● **EXERCICES PROPOSÉS**:
(1) Relevez tous les titres de films cités dans l'extrait.
(2) Recopiez le passage de l'extrait qui va de « Voici deux des » jusqu'à « dans cette logique. ».

● **EXTRAIT DE PAGE**:
---*---

Voici deux des cinquante témoignages anonymes que nous avons récoltés dans le cadre de la rédaction de cet article. Son objectif est d’arpenter le syndrome du ou de la sauveur·se blanc·he et le ressenti des personnes qui ont mené des actions rentrant dans cette logique.

Le syndrome du ou de la sauveur·se blanc·he  fait référence à une personne généralement blanche qui aide des personnes racisées de façon intéressée : cette aide participe davantage à rassurer les consciences, se donner une bonne image de soi-même et une autosatisfaction en tant qu’héros ou héroine, plutôt qu’à soutenir une réelle volonté de transformation en restant conscient·e de sa juste place et des rapports raciaux en jeu[1]. Ce syndrome place la personne bénéficiant d’un privilège racial dans le rôle du ou de la sauveur·se des personnes historiquement opprimées et est omniprésent  dans l’imaginaire collectif occidental, notamment dans le cinéma, dans des films comme the Help, Green Book ou Dance with the wolves[2]. Le principal problème de ce syndrome est sa vision soi-disant civilisatrice et salvatrice, ainsi que condescendante et néocolonialiste envers les personnes aidées.

---*---

● **DONNÉES FOURNIES**:
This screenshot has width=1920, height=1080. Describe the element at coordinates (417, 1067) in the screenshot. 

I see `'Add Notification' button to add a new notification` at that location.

---*---

● **CORRIGÉ DE L'EXERCICE**:
(1)
the Help
Green Book
Dance with the wolves

(2)
Voici deux des cinquante témoignages anonymes que nous avons récoltés dans le cadre de la rédaction de cet article. Son objectif est d’arpenter le syndrome du ou de la sauveur·se blanc·he et le ressenti des personnes qui ont mené des actions rentrant dans cette logique.